My friend is in this position, she is in the same position as your wife so I'm afraid I'm not going to be as sympathetic as the others, how did you think this was going to turn out ? She is of child bearing age ? You are much older, this is her last chance to have a baby and you have had your children so you have no idea about the sudden longing for a child.

I'm afraid the age difference is the real problem here

ScrambledEggAndToast Fri 15-Aug-14 15:22:06

Sounds like if you have a baby you will split up anyway as you are so dead against it and with good reasons. As you say, you have done your time and things should be getting easier for you. Has she considered the possibility that even if she left you she may not even be able to get pregnant? That aside, stick to your feelings. Sadly, there is no middle ground with regards to this.

Hailtherain Fri 15-Aug-14 15:22:39

You are both ina very tough place. I don't think you can assume it is grief making her feel like this. I spent my whole life absolutely crystal clear that I did not want kids. I could not really understand why anyone did. At 38 the urge hit big time. It is not a rational thing that can be thought through. It is an emotional, biological thing. Neither of you are in the wrong. You have just reached a time when you want different things. There isn't really an answer here, I don't think.

BarbarianMum Fri 15-Aug-14 15:22:54

bunbaker if people only wanted children so they 'had something to love and take care of ' I suspect we'd all have cats and the human race would cease to exist (and cats would rule the earth). I think it is a little more complicated than that.

specialsubject Fri 15-Aug-14 15:24:13

the person who doesn't want a child trumps the person that does.

Sadly there is no compromise on this one.

oh, and the agreement made some time ago is not a technicality.

I wish you the best.

expatinscotland Fri 15-Aug-14 15:24:41

Get a vasectomy. Should have had ones years ago, tbh, if you felt so strongly about no more kids.

I don't blame you. I am 43 and feel way too old to have children. No way I'd want one at 49. DH and I felt the same way so he had a vasectomy about a year after our third child was born, but if he hadn't I would have my tubes tied.

Under NO circumstance would I have a child I did not want just to make someone else happy, even my own spouse. How unfair on the child, a human being.

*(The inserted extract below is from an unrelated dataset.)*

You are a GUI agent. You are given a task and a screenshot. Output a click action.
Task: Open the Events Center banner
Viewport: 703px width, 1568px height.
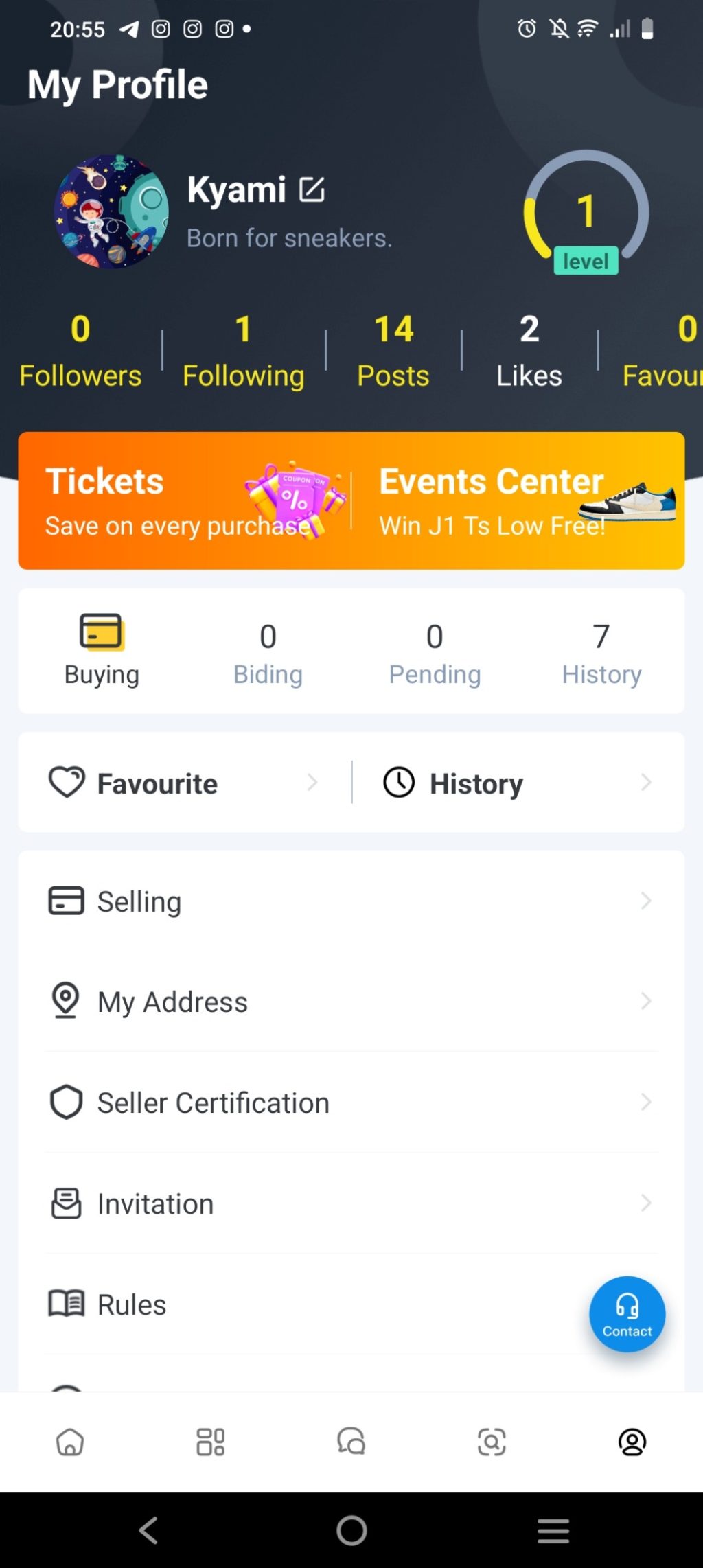pyautogui.click(x=518, y=500)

LancsBlue22 Fri 15-Aug-14 15:25:49

Thanks for the quick replies, we have a cat!

expatinscotland Fri 15-Aug-14 15:26:13

Much older? 12 years is not that big of a gap when you're in your late 30s and 40s.

LancsBlue22 Fri 15-Aug-14 15:27:29

expatinscotland I think I will have a vasectomy soon whatever the outcome of this situation

sleepyhead Fri 15-Aug-14 15:27:34

I'm sorry you're going through this. You have every right to not have any more children.

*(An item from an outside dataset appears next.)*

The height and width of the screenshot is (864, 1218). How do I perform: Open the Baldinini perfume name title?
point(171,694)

However, your dw also has the right to decide that her wish for a child is greater than her desire to stay childless and with you. She's probably got 5 years (at best) to have a child, she may end up childless no matter what she does, but only she knows what steps she'll need to take to feel that she gave it her best shot.

If I were in your dw's position I think I'd do the same.

Your dw has made her feelings clear. You need to choose too - wife and attempt to have new baby, or no wife. It's perfectly reasonable for you to choose no more children and no wife.

TapWellies Fri 15-Aug-14 15:29:33

cogito, your post has surprised and heartened me, you are so sensible and rational usually. That biological clock is something that no amount of discussion can ever change, it's just there. It's nature doing her job.

expatinscotland Fri 15-Aug-14 15:30:09

I wouldn't have a child to keep a spouse. Sorry, I just wouldn't.

CogitoErgoSometimes Fri 15-Aug-14 15:30:25

I said I wasn't being even-handed. smile Having a child to make someone happy seems to be right up there as a pretty good reason tbh. So is being the void-filler for love with nowhere to go incidentally. So many kids enter this world mistakenly or frivolously or they arrive to people who don't love them or even like each other.... that's what I call unfair. I'm sure if there was a contraceptive failure tomorrow the OP would be an excellent Dad, making up for the errors and limitations they had the first time around. Children bring their own love.